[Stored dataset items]
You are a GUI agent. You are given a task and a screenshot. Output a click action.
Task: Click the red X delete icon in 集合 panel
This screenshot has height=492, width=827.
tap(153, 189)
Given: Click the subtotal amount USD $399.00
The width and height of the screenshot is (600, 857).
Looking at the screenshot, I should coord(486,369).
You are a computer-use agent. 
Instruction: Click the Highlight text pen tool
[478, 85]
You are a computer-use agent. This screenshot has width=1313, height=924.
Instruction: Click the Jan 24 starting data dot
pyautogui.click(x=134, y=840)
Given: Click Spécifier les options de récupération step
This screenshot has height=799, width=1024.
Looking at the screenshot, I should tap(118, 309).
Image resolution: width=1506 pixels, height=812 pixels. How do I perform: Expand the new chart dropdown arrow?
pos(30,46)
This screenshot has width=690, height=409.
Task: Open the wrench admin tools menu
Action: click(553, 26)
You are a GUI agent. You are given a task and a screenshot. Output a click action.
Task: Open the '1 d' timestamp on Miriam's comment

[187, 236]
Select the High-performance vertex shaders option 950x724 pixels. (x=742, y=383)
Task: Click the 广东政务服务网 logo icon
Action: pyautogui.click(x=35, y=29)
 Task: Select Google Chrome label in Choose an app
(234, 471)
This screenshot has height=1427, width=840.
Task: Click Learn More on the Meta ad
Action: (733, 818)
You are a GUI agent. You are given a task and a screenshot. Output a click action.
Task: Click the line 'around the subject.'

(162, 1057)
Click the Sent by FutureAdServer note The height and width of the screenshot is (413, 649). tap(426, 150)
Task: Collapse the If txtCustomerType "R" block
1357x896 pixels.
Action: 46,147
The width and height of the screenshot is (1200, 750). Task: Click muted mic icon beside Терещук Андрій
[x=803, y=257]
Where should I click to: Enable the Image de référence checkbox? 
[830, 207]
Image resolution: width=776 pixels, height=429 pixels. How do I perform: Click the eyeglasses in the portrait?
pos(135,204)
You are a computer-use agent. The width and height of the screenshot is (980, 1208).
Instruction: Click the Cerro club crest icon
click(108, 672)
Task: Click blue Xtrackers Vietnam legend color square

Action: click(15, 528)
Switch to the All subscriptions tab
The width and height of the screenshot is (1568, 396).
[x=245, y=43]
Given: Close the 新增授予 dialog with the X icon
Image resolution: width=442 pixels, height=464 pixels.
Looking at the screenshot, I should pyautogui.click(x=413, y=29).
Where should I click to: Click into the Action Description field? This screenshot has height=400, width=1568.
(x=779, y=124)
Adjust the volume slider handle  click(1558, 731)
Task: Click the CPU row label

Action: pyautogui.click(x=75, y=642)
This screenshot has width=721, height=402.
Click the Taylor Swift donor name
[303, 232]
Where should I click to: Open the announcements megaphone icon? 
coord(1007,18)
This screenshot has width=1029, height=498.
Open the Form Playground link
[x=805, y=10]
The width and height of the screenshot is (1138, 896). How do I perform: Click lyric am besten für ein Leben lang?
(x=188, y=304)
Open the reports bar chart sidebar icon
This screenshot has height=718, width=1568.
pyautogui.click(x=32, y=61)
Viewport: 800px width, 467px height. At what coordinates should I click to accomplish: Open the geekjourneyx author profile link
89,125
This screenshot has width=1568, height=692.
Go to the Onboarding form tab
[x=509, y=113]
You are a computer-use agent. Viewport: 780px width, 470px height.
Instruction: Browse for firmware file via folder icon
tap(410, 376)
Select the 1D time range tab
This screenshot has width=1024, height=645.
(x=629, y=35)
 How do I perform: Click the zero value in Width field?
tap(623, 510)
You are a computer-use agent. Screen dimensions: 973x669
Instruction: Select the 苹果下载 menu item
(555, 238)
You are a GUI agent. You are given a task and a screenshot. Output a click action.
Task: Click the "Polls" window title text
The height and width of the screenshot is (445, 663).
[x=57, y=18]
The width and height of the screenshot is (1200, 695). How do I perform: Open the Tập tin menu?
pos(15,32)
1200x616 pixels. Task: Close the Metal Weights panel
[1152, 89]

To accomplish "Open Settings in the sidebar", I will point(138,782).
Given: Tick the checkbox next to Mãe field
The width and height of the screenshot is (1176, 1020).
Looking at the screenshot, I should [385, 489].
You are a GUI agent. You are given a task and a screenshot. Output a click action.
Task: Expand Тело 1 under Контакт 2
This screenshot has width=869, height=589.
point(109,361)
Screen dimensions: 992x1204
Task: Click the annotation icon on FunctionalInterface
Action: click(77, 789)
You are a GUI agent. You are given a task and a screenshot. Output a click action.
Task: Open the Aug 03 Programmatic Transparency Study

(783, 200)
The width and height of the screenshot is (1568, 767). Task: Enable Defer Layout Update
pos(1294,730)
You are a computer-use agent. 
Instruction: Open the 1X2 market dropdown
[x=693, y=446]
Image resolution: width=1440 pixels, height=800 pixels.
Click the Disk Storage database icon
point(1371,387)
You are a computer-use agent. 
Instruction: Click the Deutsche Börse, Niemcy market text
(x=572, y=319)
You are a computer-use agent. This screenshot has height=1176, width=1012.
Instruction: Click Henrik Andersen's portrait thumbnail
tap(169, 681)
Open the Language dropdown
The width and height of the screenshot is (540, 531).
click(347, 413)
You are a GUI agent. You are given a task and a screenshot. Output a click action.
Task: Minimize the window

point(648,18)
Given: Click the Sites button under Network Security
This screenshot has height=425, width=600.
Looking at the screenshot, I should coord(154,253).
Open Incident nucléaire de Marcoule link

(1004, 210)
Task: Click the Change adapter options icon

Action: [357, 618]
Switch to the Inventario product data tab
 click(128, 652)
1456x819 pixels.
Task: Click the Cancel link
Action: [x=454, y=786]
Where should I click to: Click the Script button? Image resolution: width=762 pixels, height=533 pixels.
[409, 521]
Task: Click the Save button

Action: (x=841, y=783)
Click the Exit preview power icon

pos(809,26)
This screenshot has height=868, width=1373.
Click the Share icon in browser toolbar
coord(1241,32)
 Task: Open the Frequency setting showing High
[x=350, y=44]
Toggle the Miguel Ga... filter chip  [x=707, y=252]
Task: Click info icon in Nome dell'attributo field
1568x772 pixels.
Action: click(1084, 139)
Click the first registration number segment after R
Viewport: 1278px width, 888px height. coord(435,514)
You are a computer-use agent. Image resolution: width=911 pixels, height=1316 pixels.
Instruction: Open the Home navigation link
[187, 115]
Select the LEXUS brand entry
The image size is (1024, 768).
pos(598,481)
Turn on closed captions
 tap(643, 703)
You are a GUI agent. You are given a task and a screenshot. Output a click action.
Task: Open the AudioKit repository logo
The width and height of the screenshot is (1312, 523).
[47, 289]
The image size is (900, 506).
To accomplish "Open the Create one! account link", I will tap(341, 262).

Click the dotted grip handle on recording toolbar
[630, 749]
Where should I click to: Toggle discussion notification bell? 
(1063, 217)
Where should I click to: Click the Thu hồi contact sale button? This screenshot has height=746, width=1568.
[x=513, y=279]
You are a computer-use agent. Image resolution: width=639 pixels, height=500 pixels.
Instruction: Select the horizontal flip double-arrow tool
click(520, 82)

» **WHAT YOU HAVE TO DO**
The answer must be every line from the records above that contains the word "under", copied out.

» **OUTPUT OF THE EXERCISE**
Task: Expand Тело 1 under Контакт 2
Given: Click the Sites button under Network Security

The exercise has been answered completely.